The recommended amount of exercise is about 150 minutes every week. We all know that exercise is good for the body, but it also remains one of the best ways to improve mental health. It is a significant part of the treatment regimen for those who suffer from certain mental problems, such as anxiety, ADHD, and depression, but the best thing about it is that you don’t have to be a fitness fanatic to reap the benefits. No matter your fitness level or age, you can make a difference even with modest amounts of exercise. We suggest you continue reading if you want to find out how exercise can be used as a powerful tool to feel better.
How does exercise affect our brain?
People who work out regularly find that it gives them a huge sense of well-being. They sleep better at night, feel more relaxed, have a sharper memory, feel more energetic throughout the day, and feel more positive about themselves. Some experts claim that exercise increases levels of a “happy chemical” called serotonin – a neurotransmitter targeted by antidepressants. Other theories include the release of endorphins, breakdown of muscle tension (which decreases physical pain and improves sleep), interruption of cycles of negative thoughts, and improvements in self-esteem.
Exercise and cognitive decline
Many factors are known to contribute to the age-related cognitive decline. Degenerative and aging diseases, such as Alzheimer’s, kill off brain cells, the head actually shrinks and loses many important brain functions in the process. Even though unpleasant, it is true – our brains get a little “hazy” as we get older. Of course, exercise can’t cure Alzheimer’s, but it can help shore up the brain against the age-related cognitive decline (which starts after the age of 45). Working out boosts brain chemicals that support and prevent degeneration of the part of the brain in charge of learning and memory (hippocampus).
Exercise and depression
There are several reasons why exercise is a powerful depression fighter. It promotes various changes in the brain, such as reduced inflammation, neural growth, and new activity patterns (promoting feelings of well-being and calm). Exercise, as we already mentioned, releases endorphins and serotonin that make us feel good and energize our spirits. It can also serve as a time to break out of the negative-thought cycle that depression feeds on. Exercise can treat mild to moderate depression, while maintaining an exercise schedule can prevent one from relapsing.
Exercise and stress
When under stress, your muscles (especially the face, neck and shoulders ones) may be tense, you may feel muscle cramps, a pounding pulse, or a tightness in your chest. Other symptoms of long-term stress can be stomachache, heartburn, insomnia, frequent urination, or diarrhea, while the discomfort and worrying about these physical indicators can lead to even more stress. This cycle can be broken by exercising, which helps relieve the tension and relax the muscles. Once your body feels better, your mind will too, as the two are closely linked.
Exercise and memory
Physical activity can boost our ability to retain and store memories, and also our ability to learn new things. The production of cells in the hippocampus increases due to regular exercise, which boosts brain development and brain power. The brain cells get healthier, new blood vessels grow in the brain, and with more blood flow, your brain is sharper.

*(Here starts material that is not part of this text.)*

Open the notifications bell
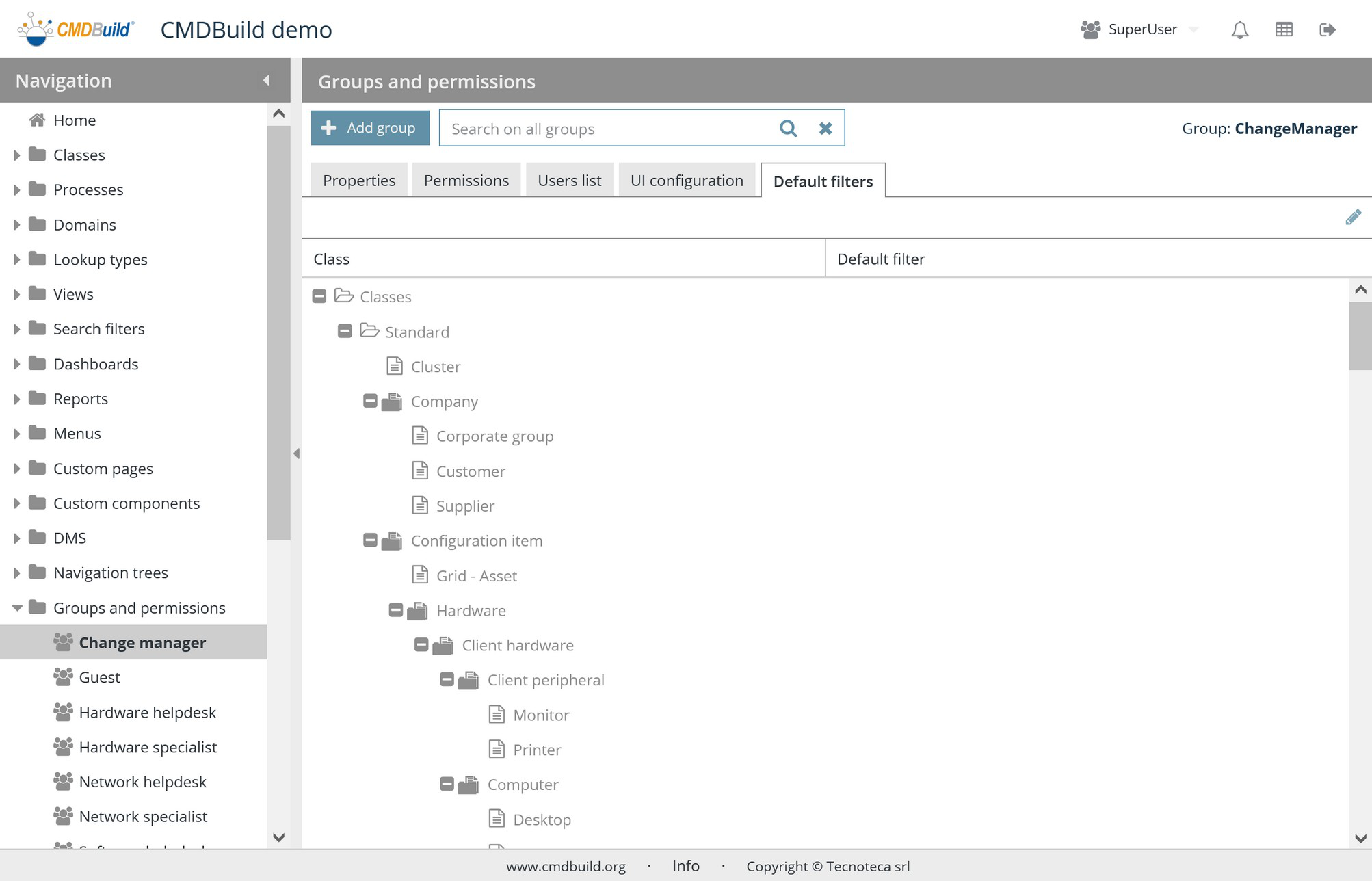 [x=1239, y=29]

Exercise and self-confidence
You’ve probably felt like a million bucks after a sweaty workout session more than once. Physical fitness can lead to a positive self-image and boost self-esteem. It can quickly elevate your perception of attractiveness, regardless of your size, weight, age or gender. Exercise gives you a sense of accomplishment, makes you feel and look better, and makes you stronger. Just looking at yourself in the mirror after your workout sessions while wearing great gym outfits and compression clothing can boost your sense of self-worth and have you walk out of the gym feeling calm and content.

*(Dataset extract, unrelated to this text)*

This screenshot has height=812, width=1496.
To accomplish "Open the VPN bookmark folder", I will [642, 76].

Thinking smarter, getting out of a cycle of negative thoughts, gaining self-confidence, and fighting cognitive decline are just some of the benefits you can gain from exercising on a regular basis. Exercise can also reduce your stress, symptoms of anxiety and depression, prevent relapses, and help improve your sleep. It makes you feel good due to the release of serotonin and endorphins that improve your mood, which can also help reduce feelings of isolation and loneliness, get you out in the world, and put you in touch with other people.